::: Data to process

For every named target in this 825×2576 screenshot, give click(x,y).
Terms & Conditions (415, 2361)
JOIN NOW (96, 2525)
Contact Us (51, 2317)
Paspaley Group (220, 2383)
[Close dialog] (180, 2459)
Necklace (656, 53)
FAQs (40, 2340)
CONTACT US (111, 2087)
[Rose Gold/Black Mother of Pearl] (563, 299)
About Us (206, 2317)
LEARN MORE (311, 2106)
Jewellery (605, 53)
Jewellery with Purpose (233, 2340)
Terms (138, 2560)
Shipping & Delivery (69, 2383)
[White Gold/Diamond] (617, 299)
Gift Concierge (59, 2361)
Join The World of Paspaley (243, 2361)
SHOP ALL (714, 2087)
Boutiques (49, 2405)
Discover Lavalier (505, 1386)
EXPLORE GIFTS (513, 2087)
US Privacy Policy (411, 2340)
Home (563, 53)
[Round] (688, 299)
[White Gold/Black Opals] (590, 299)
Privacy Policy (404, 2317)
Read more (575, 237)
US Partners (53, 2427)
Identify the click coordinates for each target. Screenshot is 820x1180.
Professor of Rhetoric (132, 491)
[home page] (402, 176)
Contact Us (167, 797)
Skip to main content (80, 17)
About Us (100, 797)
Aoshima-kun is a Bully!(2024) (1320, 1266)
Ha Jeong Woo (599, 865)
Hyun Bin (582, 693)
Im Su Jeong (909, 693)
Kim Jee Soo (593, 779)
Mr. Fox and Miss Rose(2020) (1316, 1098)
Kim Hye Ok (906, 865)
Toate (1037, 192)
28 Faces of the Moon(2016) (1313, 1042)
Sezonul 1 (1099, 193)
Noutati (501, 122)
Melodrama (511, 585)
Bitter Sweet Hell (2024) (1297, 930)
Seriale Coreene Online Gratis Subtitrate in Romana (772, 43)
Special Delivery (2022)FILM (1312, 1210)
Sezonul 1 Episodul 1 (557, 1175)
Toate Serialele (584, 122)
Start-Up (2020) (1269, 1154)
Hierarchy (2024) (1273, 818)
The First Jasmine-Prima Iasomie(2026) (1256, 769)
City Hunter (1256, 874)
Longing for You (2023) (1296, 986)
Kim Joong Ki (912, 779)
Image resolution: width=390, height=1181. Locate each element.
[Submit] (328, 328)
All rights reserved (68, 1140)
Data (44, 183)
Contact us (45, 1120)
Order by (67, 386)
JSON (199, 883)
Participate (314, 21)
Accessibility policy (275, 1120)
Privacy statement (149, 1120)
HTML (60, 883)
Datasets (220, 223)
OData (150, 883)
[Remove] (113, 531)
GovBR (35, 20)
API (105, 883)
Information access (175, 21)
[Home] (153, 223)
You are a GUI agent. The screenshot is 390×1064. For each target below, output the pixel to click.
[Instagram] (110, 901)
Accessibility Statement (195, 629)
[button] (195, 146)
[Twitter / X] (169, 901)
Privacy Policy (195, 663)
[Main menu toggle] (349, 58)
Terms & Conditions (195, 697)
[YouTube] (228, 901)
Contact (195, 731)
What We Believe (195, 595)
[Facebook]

::::::

| Task |
Examine each line of the records above and tally those with the string "Delivery". State the total alone.

| Your response |
2